В Малом филармоническом зале — аншлаг: ни одного свободного кресла, для страждущих поставлены дополнительные банкетки в проходах между рядами и на сцене. Подобный ажиотаж в Зале Энгельгардта корреспонденту "Ъ" в последний раз доводилось наблюдать разве что на прошлогоднем рецитале российского пианиста номер один Григория Соколова. Мирославу Култышеву, главной надежде и подрастающей опоре петербургской фортепианной школы, не привыкать привлекать повышенное внимание публики своими выступлениями. Градус интереса к последнему петербургскому концерту господина Култышева особенно интенсивно подогревался разошедшимся по городу в конце апреля известием о том, что пианист прошел отборочный раунд шопеновского конкурса и вовсю готовится к октябрьской поездке в Варшаву. В минувший четверг господин Култышев показал то, что вскоре он собирается предъявить миру, — в репрезентативной программе вечера нашлось место и для крупной шопеновской формы, и для миниатюр.

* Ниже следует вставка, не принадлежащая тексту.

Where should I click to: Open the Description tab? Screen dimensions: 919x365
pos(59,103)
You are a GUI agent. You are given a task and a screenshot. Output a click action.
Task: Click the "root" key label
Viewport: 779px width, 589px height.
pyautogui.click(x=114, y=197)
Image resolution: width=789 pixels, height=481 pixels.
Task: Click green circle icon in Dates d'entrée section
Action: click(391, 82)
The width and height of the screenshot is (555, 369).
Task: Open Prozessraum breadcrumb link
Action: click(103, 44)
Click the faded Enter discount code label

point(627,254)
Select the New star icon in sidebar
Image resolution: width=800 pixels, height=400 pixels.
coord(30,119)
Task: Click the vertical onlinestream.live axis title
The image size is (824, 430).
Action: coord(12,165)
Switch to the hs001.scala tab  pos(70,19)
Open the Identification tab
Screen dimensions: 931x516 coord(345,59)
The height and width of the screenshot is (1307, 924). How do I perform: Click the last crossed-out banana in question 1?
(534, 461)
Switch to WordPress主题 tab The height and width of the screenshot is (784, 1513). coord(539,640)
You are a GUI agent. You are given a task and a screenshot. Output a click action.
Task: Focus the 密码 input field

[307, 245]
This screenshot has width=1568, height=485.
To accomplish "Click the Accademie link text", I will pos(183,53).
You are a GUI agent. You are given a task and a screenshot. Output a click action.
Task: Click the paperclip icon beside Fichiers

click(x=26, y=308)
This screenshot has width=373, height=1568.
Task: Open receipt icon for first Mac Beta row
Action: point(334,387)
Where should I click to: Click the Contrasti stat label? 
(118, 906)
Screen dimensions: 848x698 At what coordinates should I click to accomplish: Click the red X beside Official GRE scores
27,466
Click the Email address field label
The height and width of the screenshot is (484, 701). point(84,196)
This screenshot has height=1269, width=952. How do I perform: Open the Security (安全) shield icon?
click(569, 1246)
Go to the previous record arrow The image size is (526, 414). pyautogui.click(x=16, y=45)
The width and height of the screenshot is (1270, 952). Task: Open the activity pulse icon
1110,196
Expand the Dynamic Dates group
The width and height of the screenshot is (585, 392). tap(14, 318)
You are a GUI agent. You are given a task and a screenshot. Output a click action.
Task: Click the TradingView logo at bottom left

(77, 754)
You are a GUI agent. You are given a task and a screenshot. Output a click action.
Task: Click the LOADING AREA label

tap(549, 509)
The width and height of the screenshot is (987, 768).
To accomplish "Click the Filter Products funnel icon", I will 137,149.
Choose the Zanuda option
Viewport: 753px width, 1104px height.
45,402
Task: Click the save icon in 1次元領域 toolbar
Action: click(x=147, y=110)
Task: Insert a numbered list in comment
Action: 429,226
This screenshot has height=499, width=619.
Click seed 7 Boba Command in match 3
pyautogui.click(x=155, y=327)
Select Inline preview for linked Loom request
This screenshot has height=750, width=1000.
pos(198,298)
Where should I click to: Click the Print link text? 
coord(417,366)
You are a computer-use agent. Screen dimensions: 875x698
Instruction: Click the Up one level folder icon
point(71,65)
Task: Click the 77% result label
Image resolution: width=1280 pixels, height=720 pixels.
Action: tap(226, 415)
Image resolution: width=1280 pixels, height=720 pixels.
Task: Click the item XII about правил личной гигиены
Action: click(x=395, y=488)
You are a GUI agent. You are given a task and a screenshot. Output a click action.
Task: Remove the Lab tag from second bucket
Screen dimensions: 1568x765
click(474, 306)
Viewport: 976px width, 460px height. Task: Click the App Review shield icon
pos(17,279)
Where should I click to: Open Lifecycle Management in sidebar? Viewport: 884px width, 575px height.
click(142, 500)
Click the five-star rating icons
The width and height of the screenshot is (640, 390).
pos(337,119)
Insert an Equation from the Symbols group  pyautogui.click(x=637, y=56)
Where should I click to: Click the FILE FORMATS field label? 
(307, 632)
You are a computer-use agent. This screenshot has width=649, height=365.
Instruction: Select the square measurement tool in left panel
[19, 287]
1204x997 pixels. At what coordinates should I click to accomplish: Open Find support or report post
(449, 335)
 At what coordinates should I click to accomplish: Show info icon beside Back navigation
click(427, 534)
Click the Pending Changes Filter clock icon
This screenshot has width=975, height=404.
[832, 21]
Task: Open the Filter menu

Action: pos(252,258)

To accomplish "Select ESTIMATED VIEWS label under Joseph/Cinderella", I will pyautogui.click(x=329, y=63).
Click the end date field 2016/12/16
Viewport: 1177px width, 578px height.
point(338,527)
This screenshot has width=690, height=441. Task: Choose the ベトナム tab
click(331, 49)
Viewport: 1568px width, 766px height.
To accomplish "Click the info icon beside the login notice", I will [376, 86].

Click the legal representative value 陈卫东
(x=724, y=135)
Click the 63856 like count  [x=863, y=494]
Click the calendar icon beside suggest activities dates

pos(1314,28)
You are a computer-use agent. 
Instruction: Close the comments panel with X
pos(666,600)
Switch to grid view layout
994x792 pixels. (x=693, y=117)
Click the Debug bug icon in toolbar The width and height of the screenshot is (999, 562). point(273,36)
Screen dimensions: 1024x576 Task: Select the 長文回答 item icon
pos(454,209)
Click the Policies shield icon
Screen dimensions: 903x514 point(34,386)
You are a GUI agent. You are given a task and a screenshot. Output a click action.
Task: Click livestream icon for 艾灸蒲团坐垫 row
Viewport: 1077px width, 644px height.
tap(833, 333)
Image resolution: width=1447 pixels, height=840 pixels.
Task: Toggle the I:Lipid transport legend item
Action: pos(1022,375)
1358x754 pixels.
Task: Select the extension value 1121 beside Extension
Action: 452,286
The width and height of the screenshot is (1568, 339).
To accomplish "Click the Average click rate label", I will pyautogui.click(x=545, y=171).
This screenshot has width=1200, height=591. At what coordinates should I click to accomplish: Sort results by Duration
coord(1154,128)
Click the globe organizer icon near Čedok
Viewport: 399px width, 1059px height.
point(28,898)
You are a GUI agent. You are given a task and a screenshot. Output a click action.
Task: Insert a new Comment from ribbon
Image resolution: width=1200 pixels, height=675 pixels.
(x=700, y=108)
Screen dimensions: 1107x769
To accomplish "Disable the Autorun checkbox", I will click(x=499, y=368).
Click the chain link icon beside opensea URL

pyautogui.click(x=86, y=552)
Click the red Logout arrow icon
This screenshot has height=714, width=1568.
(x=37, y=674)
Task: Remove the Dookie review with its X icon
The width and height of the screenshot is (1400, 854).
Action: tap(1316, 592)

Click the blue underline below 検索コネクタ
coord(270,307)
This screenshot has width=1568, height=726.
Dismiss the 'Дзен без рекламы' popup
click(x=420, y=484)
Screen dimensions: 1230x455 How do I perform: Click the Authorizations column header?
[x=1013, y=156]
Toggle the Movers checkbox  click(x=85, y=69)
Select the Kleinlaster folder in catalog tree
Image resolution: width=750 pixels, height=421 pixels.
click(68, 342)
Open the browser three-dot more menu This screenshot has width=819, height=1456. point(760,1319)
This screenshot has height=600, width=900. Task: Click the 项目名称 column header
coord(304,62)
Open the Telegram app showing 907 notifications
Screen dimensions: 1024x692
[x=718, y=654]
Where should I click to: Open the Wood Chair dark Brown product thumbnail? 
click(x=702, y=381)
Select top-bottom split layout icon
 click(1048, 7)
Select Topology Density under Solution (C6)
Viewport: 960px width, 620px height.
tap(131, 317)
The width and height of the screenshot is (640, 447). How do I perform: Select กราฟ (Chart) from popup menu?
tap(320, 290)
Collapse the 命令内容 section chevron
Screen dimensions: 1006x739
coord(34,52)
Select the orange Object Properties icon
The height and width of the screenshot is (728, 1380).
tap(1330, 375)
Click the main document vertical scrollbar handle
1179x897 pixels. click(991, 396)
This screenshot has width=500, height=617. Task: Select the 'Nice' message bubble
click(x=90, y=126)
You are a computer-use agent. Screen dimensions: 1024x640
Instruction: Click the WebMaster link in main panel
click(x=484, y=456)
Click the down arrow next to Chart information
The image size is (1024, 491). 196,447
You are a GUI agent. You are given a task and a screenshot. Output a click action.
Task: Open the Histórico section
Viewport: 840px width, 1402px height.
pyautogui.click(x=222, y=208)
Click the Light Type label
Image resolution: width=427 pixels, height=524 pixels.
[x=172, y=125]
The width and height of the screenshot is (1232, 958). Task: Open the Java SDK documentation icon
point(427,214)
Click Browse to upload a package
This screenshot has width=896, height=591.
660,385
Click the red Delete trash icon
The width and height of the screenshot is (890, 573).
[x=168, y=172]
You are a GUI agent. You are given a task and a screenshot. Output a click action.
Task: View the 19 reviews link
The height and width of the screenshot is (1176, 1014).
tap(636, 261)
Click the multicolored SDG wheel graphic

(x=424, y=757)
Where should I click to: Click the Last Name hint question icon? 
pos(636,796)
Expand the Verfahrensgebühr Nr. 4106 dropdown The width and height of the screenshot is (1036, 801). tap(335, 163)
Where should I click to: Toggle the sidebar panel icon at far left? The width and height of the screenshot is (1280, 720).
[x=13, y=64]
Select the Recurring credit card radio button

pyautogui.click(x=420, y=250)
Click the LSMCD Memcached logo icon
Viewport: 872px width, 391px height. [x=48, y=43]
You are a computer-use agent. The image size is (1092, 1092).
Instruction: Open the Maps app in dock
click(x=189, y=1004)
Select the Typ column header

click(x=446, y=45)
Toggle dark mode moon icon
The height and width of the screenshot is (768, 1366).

Составить полноценное впечатление о Фредерике Шопене Мирослава Култышева получилось несмотря даже на объективное препятствие в виде находящегося в прямо-таки криминальной кондиции филармонического рояля — порой казалось, что основную массу усилий пианисту приходится тратить не на реализацию своей интерпретации, а на борьбу с инструментом. Впрочем, эта коллизия привнесла в выступление музыканта ту желанную конфликтность, которой так хронически не хватает его искусству. Проходят годы, господин Култышев творчески мужает, а его игра, как и прежде, остается столь же внутренне статичной, лишенной интонационной заряженности и динамической энергии. Его Шопен очень много весит: аморфная масса музыки не распределена во времени и в пространстве, не оформлена структурно, не организована толком ни по вертикали, ни по горизонтали. Ей неведома драма и драматургия: невозможно выстроить целое, когда между элементами не возникает даже малейшего напряжения.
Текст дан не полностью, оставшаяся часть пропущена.